Stored data entries
_ _ _
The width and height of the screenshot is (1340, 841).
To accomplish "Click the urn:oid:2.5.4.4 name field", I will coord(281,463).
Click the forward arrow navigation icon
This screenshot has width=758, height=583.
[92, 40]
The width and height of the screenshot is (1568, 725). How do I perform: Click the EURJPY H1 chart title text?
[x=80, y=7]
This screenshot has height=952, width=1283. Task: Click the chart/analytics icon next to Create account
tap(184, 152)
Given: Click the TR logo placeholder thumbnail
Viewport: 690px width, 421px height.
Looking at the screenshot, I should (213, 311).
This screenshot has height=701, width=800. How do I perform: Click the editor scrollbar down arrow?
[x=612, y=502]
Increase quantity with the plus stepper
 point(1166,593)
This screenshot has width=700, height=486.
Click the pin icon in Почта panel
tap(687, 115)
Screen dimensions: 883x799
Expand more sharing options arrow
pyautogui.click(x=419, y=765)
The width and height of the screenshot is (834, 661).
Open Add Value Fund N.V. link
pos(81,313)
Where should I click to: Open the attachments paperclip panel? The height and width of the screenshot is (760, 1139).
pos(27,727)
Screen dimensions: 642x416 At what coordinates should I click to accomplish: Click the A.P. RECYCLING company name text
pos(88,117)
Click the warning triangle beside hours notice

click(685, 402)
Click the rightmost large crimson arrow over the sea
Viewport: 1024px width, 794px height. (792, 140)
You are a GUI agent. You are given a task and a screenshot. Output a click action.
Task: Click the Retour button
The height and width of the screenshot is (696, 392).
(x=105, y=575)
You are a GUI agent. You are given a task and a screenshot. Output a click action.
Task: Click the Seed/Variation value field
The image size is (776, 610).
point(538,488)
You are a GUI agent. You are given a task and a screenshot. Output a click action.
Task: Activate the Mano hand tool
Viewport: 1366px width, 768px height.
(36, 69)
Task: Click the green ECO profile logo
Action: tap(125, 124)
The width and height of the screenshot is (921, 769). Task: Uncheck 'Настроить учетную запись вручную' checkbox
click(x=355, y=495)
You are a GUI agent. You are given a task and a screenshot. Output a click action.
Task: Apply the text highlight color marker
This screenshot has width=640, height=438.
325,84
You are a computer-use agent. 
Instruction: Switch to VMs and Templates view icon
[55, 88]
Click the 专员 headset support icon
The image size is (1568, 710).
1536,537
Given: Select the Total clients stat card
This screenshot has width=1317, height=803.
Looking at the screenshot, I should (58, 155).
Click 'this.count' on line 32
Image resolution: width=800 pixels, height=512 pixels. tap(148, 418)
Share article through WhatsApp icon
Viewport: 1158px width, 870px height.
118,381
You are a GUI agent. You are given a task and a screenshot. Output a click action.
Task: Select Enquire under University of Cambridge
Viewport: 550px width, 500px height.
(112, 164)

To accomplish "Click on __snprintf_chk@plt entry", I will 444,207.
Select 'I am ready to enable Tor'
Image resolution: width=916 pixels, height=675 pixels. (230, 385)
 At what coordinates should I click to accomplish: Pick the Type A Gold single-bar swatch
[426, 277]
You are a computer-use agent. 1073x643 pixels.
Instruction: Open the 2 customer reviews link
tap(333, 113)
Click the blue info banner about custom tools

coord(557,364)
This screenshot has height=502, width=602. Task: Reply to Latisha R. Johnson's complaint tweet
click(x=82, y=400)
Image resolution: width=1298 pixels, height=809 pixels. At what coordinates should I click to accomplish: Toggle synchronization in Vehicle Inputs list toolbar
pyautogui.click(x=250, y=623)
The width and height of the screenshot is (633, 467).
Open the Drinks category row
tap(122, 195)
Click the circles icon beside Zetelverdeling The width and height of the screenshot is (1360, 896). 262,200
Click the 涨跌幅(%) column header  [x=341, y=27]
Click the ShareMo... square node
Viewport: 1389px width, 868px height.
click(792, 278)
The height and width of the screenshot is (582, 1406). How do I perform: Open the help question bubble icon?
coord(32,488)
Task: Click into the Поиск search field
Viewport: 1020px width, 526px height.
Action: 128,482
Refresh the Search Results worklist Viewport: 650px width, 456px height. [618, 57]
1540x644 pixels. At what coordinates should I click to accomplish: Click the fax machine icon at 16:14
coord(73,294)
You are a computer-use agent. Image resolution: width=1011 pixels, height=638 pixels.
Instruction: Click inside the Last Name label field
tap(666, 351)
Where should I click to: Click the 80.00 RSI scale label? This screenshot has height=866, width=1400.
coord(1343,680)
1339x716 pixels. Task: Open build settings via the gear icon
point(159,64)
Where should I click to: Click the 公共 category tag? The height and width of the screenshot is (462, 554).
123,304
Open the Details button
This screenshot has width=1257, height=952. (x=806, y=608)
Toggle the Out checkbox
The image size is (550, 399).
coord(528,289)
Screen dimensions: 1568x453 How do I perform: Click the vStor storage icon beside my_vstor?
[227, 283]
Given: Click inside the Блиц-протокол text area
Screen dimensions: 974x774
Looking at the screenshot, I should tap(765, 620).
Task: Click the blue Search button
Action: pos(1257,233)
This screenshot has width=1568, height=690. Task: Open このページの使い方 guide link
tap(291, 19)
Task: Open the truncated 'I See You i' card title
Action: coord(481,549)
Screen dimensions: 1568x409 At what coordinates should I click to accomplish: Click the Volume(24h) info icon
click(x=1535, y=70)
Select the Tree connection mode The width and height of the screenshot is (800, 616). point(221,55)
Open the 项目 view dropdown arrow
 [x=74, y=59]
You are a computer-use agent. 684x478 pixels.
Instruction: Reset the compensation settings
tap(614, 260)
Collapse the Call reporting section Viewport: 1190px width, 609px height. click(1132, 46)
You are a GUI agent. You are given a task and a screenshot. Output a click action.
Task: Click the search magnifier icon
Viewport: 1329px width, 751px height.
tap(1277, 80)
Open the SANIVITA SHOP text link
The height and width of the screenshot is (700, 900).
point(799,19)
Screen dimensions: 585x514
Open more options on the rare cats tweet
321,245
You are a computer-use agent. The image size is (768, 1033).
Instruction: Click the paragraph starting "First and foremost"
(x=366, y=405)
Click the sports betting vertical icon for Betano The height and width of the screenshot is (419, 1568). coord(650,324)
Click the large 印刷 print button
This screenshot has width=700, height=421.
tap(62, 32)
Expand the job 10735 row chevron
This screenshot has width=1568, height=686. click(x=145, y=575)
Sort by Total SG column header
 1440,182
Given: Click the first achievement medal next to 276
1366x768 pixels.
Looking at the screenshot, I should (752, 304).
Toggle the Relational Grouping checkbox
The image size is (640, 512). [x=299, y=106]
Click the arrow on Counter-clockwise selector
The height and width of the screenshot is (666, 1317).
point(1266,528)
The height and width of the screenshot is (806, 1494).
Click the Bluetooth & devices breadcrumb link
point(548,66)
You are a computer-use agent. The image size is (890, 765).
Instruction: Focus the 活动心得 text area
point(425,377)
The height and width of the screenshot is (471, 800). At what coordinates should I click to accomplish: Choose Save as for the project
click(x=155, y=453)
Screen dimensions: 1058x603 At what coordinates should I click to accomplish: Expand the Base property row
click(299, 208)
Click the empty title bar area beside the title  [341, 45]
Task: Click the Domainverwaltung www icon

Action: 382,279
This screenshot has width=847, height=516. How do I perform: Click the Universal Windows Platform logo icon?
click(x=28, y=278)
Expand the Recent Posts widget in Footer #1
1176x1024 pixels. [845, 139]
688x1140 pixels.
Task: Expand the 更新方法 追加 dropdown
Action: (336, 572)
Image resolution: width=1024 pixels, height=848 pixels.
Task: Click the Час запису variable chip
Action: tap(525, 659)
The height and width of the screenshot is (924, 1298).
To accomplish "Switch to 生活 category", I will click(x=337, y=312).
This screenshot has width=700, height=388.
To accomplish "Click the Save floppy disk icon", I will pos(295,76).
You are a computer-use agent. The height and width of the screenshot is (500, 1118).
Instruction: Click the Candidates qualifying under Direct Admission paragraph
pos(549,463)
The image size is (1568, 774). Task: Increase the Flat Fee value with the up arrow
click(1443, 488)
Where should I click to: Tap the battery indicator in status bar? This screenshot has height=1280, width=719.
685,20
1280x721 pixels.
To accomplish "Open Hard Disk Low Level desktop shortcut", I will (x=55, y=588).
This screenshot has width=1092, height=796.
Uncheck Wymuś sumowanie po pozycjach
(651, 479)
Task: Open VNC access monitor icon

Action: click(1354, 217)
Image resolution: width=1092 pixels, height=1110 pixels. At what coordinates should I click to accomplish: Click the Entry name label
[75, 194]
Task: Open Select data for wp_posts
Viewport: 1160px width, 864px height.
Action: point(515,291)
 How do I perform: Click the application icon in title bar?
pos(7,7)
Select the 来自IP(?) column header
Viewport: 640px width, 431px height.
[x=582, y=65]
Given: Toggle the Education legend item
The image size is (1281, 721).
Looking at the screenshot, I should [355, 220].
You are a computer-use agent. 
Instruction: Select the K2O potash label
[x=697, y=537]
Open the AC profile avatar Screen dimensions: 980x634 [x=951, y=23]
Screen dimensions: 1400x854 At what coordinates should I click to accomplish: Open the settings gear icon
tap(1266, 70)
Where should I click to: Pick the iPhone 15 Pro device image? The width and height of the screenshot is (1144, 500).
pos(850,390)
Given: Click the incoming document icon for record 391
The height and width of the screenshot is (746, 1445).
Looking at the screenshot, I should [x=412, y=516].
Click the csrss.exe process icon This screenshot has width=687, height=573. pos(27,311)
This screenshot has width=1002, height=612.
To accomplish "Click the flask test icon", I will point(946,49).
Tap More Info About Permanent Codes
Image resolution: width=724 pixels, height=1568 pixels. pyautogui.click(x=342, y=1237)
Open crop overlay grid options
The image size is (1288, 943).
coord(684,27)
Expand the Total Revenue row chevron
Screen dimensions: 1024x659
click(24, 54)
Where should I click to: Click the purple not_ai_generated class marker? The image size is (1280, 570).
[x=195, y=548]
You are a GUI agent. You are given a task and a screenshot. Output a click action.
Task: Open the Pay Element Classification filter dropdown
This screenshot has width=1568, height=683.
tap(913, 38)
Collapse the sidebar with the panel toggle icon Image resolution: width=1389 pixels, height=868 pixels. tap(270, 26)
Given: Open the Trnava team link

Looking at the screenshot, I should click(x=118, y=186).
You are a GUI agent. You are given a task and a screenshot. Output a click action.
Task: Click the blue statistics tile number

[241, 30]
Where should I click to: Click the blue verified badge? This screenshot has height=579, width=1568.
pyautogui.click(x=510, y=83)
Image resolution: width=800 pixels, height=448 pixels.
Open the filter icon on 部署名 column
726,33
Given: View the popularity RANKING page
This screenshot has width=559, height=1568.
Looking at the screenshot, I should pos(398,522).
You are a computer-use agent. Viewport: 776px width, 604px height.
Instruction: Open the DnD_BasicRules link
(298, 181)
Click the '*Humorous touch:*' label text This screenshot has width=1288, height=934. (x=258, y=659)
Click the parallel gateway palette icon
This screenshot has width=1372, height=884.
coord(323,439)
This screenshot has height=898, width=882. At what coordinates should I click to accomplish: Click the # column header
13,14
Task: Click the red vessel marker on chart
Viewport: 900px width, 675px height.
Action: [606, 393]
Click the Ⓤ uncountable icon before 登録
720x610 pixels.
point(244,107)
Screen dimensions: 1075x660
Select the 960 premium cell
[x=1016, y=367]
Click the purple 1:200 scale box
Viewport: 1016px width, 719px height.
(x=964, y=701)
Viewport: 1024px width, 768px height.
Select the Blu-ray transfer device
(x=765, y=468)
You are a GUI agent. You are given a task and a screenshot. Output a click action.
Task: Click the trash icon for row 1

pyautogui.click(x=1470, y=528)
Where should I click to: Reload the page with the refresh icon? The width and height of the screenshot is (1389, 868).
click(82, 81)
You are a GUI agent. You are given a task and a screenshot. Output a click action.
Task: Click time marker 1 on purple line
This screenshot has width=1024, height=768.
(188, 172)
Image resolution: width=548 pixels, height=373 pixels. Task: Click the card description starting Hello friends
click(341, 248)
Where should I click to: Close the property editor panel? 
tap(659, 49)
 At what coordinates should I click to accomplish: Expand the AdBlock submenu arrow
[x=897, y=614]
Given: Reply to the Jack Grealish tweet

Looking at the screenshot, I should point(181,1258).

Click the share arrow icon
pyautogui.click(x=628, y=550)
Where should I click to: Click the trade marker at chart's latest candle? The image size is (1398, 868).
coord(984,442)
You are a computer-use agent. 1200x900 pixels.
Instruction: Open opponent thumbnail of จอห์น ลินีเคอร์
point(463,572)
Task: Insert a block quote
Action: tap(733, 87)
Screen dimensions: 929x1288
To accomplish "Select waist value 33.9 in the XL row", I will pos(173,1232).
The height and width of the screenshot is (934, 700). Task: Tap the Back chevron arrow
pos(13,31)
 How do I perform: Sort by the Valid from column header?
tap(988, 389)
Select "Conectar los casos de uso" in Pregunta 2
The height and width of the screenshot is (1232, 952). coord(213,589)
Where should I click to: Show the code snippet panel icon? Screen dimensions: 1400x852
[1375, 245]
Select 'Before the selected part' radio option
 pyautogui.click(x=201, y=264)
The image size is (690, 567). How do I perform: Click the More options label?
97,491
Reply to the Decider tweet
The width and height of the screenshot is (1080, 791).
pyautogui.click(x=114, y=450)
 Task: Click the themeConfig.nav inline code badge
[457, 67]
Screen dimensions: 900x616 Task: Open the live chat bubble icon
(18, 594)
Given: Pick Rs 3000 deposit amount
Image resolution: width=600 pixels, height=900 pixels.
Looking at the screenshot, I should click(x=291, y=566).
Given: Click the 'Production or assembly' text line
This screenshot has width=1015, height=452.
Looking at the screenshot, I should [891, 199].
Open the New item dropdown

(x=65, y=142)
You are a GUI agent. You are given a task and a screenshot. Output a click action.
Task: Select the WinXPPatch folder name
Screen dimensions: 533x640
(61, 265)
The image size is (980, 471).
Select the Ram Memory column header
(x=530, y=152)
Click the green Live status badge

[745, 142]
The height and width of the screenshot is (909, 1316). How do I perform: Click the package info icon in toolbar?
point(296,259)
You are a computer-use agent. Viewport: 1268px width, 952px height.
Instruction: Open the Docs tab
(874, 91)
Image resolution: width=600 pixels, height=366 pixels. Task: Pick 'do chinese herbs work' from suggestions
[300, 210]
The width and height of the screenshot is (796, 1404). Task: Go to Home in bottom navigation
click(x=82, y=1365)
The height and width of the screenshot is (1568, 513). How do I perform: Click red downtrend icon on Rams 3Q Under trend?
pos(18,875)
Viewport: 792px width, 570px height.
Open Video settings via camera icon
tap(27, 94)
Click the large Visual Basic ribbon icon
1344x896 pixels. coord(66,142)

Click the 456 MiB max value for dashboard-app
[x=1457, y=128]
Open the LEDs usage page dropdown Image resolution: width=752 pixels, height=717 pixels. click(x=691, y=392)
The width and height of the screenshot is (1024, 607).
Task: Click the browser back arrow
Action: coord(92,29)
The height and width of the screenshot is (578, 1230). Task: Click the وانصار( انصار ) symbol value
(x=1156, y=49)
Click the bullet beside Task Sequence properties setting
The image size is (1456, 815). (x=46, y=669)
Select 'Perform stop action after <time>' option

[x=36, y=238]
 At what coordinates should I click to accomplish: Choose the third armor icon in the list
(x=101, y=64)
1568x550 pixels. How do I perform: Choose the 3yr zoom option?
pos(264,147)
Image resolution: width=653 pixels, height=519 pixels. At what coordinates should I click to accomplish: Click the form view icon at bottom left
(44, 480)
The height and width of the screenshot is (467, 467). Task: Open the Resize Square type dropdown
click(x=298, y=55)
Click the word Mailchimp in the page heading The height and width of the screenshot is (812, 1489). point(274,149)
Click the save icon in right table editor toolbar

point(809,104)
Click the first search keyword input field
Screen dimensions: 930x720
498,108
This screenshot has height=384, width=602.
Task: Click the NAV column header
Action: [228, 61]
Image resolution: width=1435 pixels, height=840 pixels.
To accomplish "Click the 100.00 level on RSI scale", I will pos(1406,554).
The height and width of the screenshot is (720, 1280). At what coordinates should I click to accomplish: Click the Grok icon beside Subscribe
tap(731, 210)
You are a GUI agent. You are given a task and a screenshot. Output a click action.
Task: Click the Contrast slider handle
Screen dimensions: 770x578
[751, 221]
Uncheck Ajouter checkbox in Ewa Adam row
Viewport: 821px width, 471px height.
_ _ _
§ **Problem details**: Could you restate word for word the lines above, from the one that contains "Screen dimensions: 1568x409" through the one that contains "Collapse the Call", and no others?

§ **Your response**:
Screen dimensions: 1568x409 At what coordinates should I click to accomplish: Click the Volume(24h) info icon
click(x=1535, y=70)
Select the Tree connection mode The width and height of the screenshot is (800, 616). point(221,55)
Open the 项目 view dropdown arrow
 [x=74, y=59]
You are a computer-use agent. 684x478 pixels.
Instruction: Reset the compensation settings
tap(614, 260)
Collapse the Call reporting section Viewport: 1190px width, 609px height. click(1132, 46)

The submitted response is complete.